¿Será que Chávez se atreverá?

 Por: Juan Carlos Velez 
 

Cuando las aguas de las relaciones colombo-venezolanas comienzan a “amainar” por la decisión del Presidente Chávez de ordenar el regreso de su embajador a Colombia, cabe entonces hacerse algunas reflexiones.
En primer lugar, en todo el discurso de agresión contra nuestro presidente por la “instalación” de unas bases militares norteamericanas en el país, nunca se le escuchó el mismo discurso por la presencia norteamericana en países como Perú, Paraguay, El Salvador (a pesar de haber allí un presidente de corte izquierdista), República Dominicana y sobre todo mutismo total con respecto a la base norteamericana en Curazao, de mayor tamaño que la que había en Manta, Ecuador y ubicada, eso sí, a pocos kilómetros de las costas venezolanas.
En segundo lugar, uno no concibe cómo se arma tal alboroto, cuando lo que se ha planteado en cuanto a las bases militares es la utilización de algunos aeródromos colombianos. Desde allí operarán aeronaves cuya misión única es la de hacer inteligencia y participar activamente en los programas de interdicción aérea que han sido tan útiles en el control de las rutas del narcotráfico desde Colombia.
Cuando fui director de la Aerocivil, conjuntamente con la Fuerza Aérea Colombiana firmamos un acuerdo en el cual permitíamos la presencia de aeronaves norteamericanas en misiones de inteligencia, con el objetivo de colaborar en las labores de lucha contra el narcotráfico. Desde esa época aviones estadounidenses vienen participando en ese tipo de misiones. Valga un ejemplo, los tres norteamericanos secuestrados por las FARC estaban cumpliendo funciones de inteligencia. Las aeronaves que operarán desde nuestras bases aéreas son del tipo AWACS E3, P3 ORION y algunos Caravan y bimotores como el King-300. No aviones de combate.

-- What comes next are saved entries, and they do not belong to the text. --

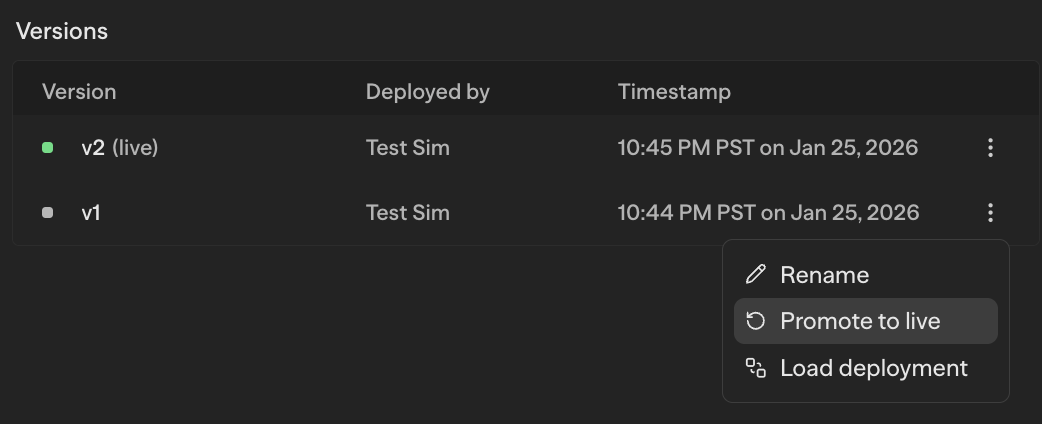Click Test Sim in the v1 row
This screenshot has width=1042, height=424.
407,213
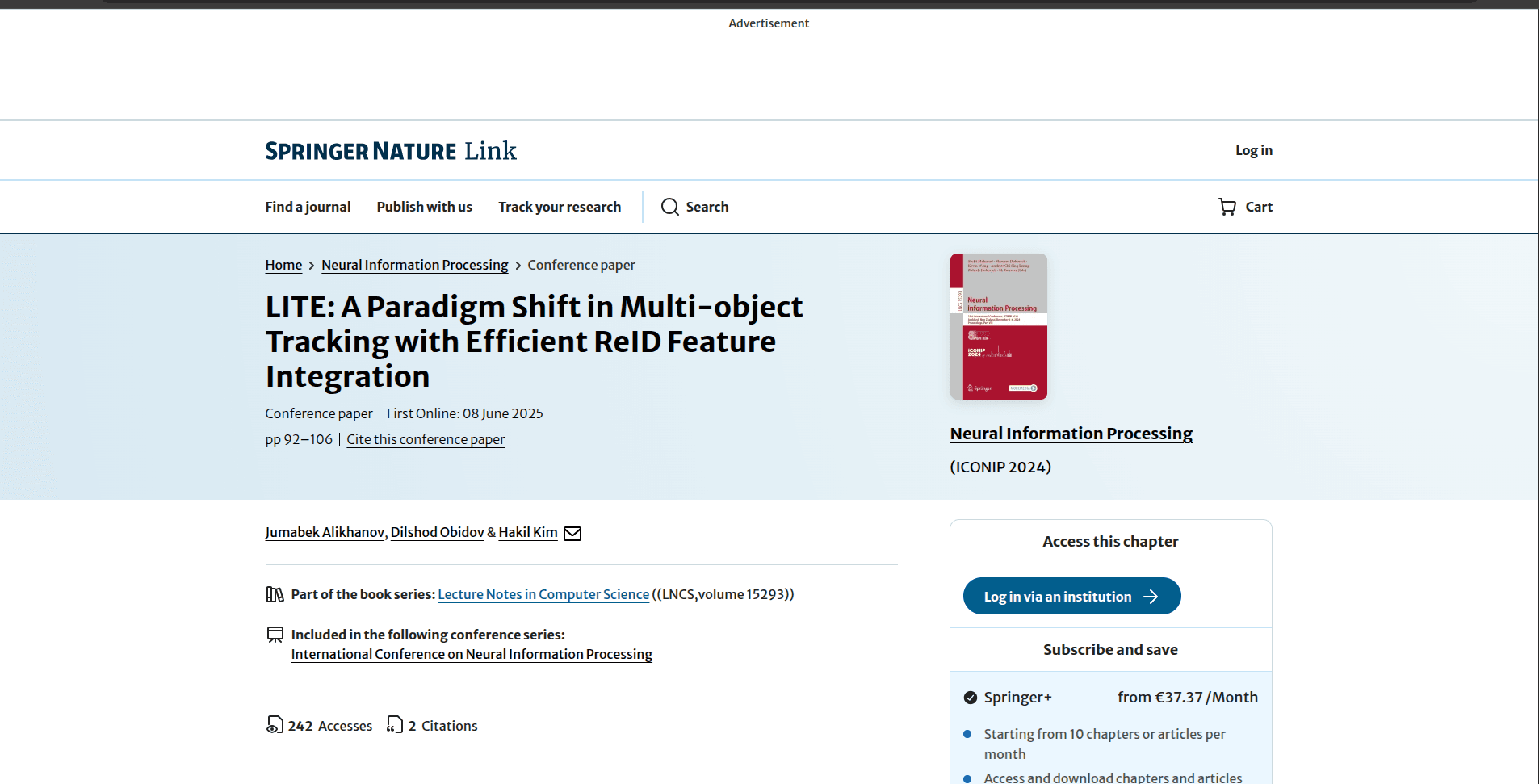Open Cite this conference paper link
1539x784 pixels.
click(426, 439)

En tercer lugar, dado el tipo de aeronaves que van a operar desde Colombia lo que uno presume es que, por un lado la lucha contrainsurgente va a obtener unos logros muy significativos, sino miremos los excelentes resultados de la FAC en la persecución del “Mono Jojoy” a través de los bombardeos en las selvas del Meta; y por otro lado, claro que Venezuela tiene un temor grande de lo que puedan revelar los norteamericanos con respecto al movimiento de los miembros de las FARC en el país vecino. Vamos a tener las evidencias del apoyo que el gobierno de Chávez le viene brindando a ese movimiento terrorista.
En conclusión, el gobierno izquierdista de Venezuela, tendrá que actuar con cautela, porque ha sido demostrado por la DEA y el gobierno de Obama, que el tráfico de estupefacientes por vía aérea ha sido controlado en su totalidad desde Colombia y que hoy más de 350 toneladas de cocaína salen de la frontera colombiana del Vichada y Arauca, y atraviesan todo el territorio venezolano sin control alguno. Por otra parte, Chávez tiene que revisar sus acuerdos militares con Rusia, que sí son de gran envergadura, con presencia de tropas rusas en su territorio y suministro de equipos, lo que pone en desbalance el equilibrio militar de la región.